Start of Block
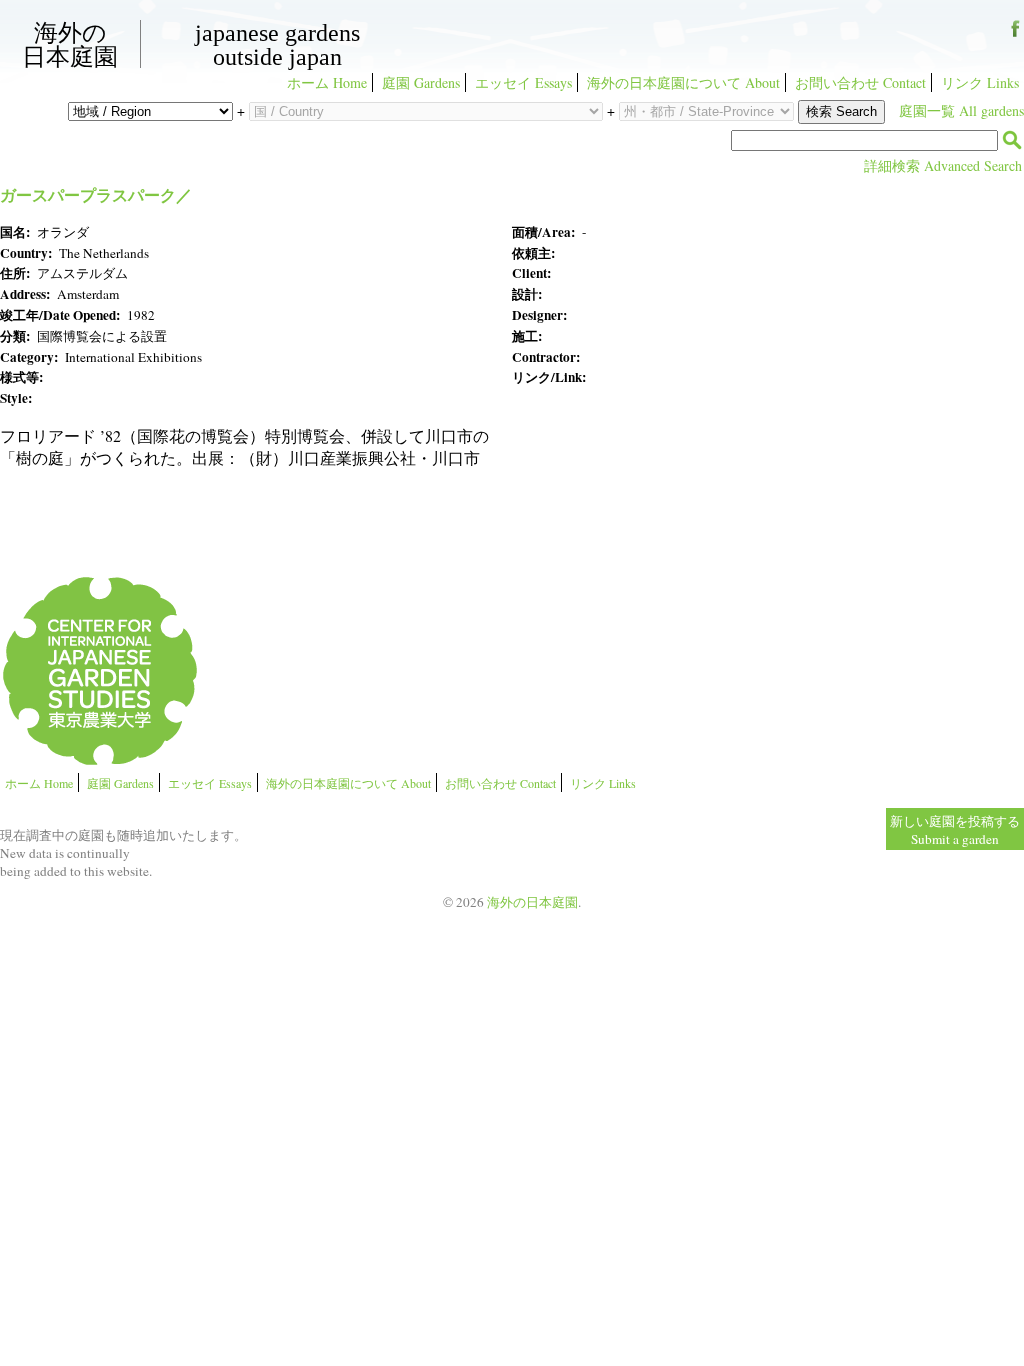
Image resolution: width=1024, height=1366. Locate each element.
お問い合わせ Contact (860, 82)
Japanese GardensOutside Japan (277, 45)
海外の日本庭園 (70, 44)
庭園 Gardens (421, 82)
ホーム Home (327, 82)
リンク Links (980, 82)
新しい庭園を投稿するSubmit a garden (955, 830)
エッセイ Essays (523, 82)
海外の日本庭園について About (683, 82)
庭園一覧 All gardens (961, 110)
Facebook (1015, 35)
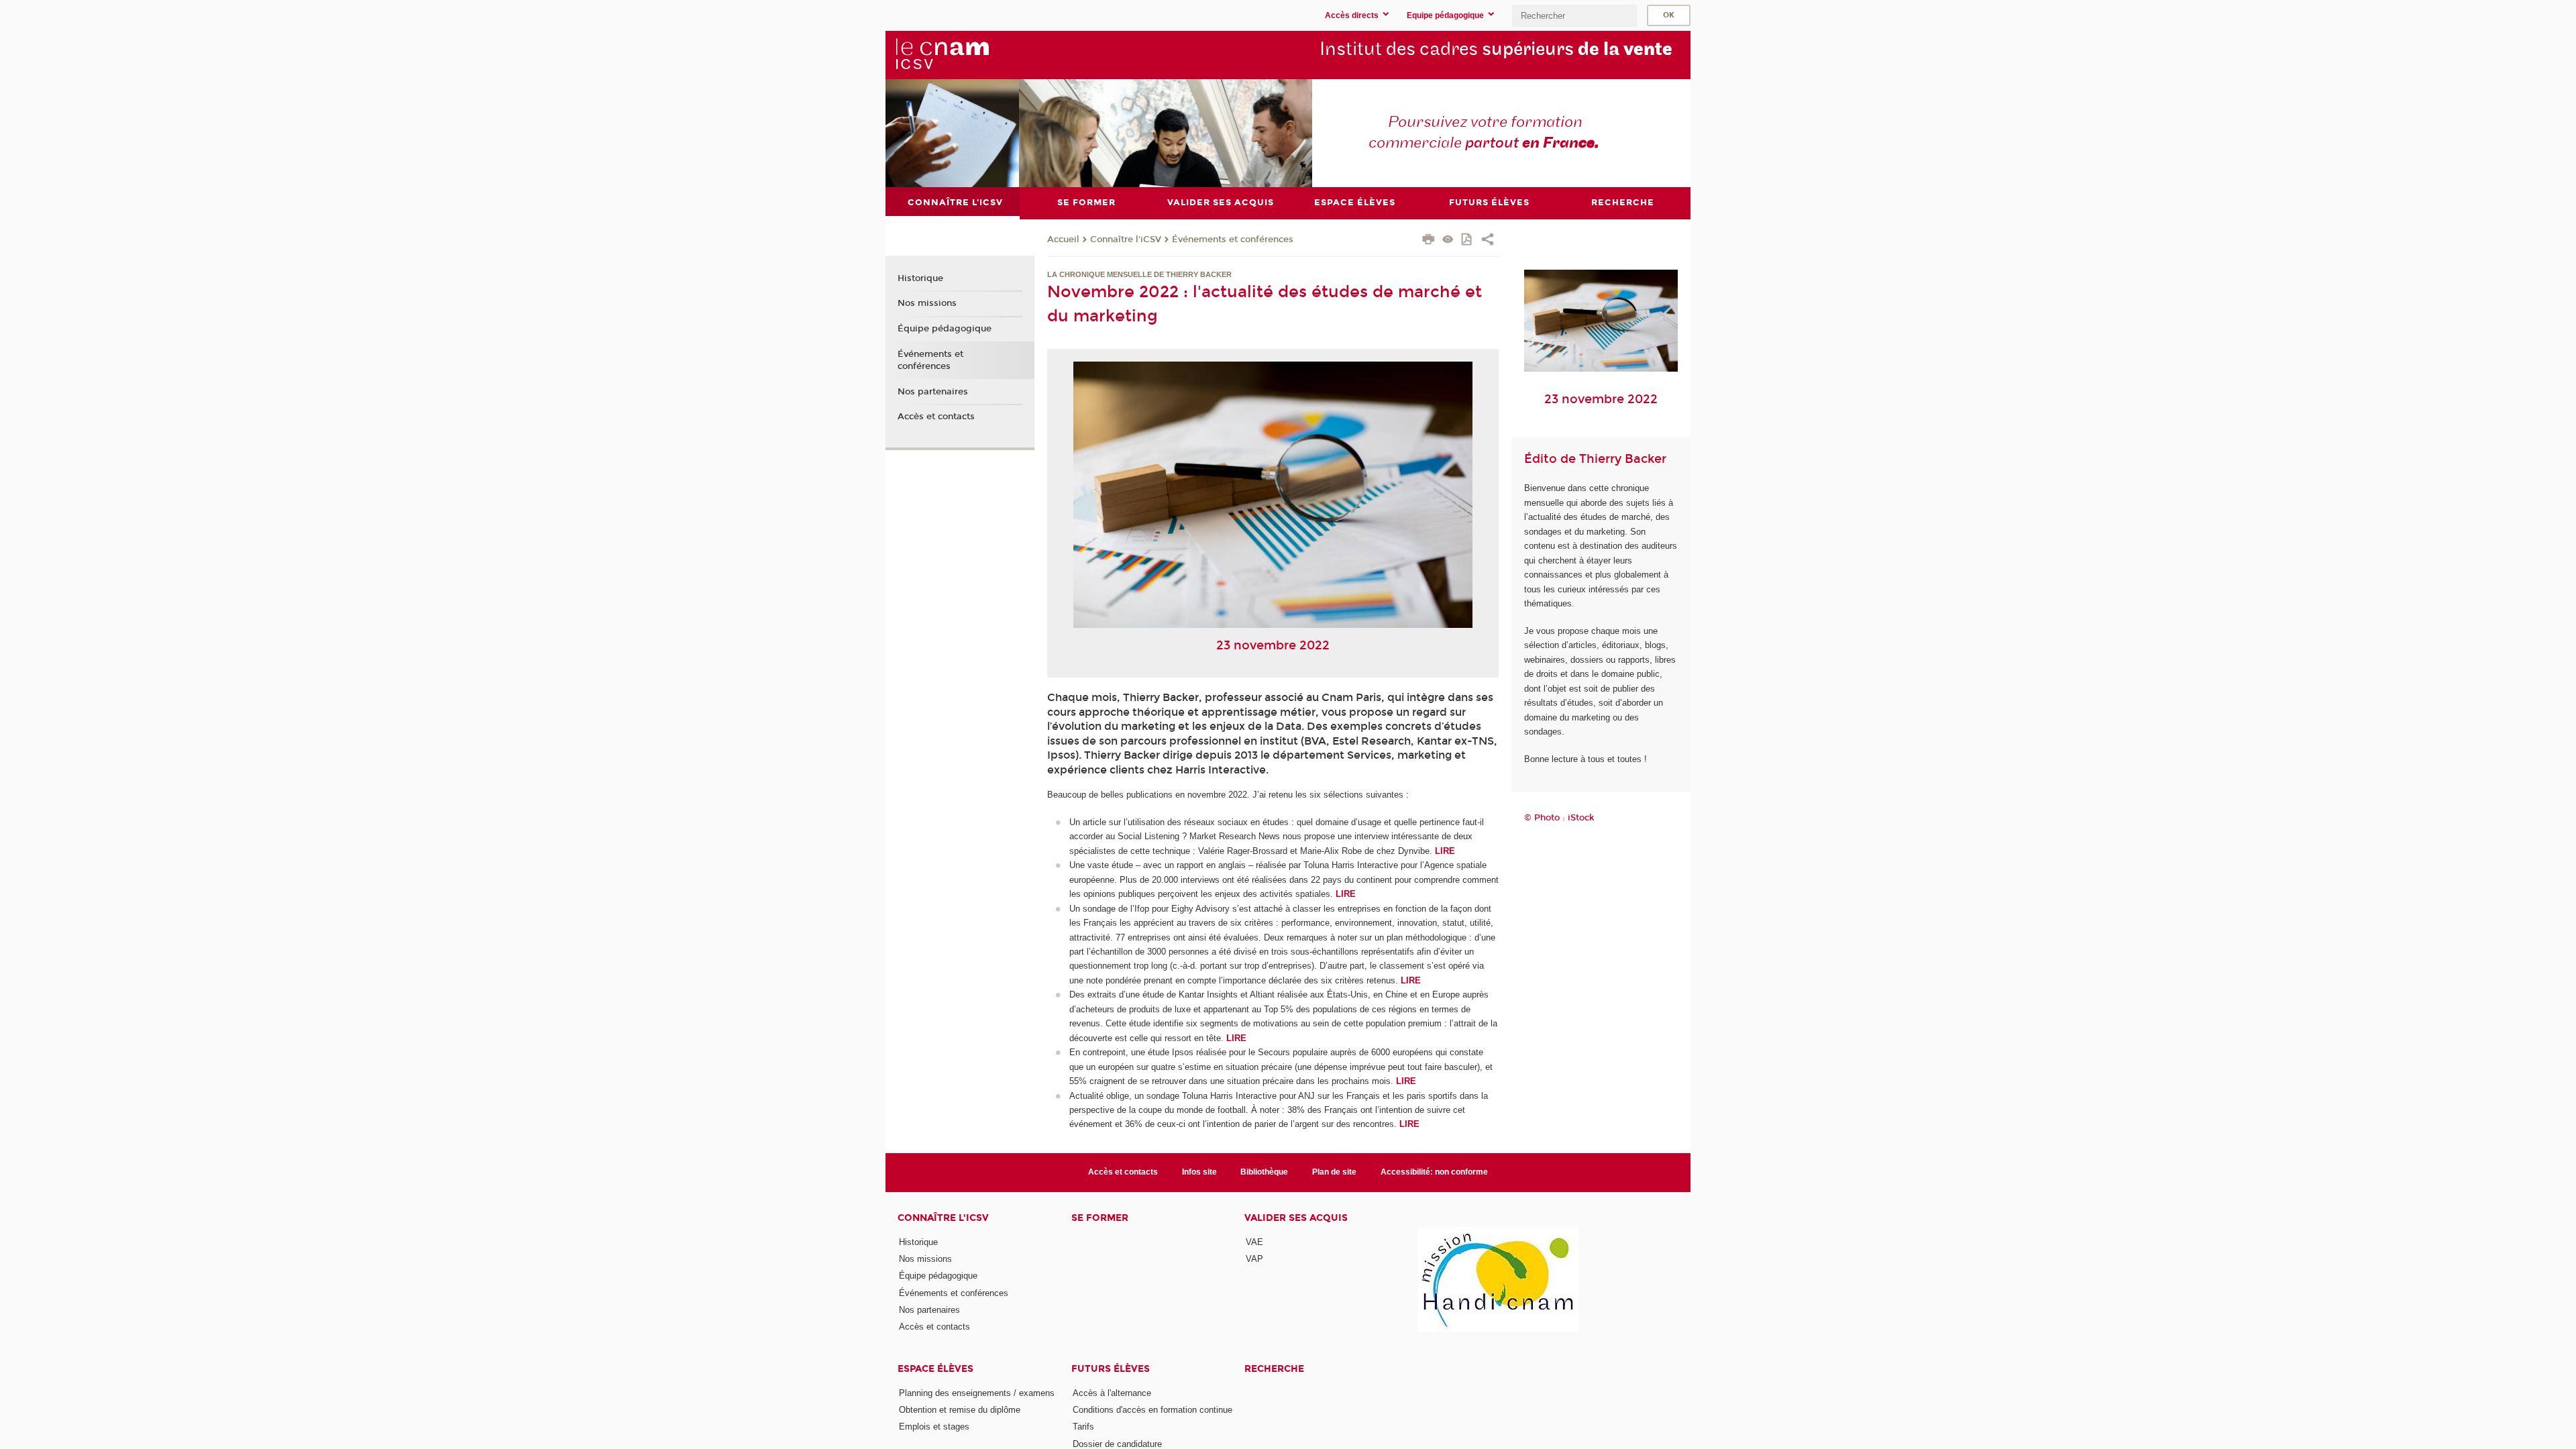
End of Block
Work instruction:
Output the data above exactly. Drop every picture.

Solution for this task:
Image resolution: width=1024, height=1366. Locate each element.
お問い合わせ Contact (860, 82)
Japanese GardensOutside Japan (277, 45)
海外の日本庭園 (70, 44)
庭園 Gardens (421, 82)
ホーム Home (327, 82)
リンク Links (980, 82)
新しい庭園を投稿するSubmit a garden (955, 830)
エッセイ Essays (523, 82)
海外の日本庭園について About (683, 82)
庭園一覧 All gardens (961, 110)
Facebook (1015, 35)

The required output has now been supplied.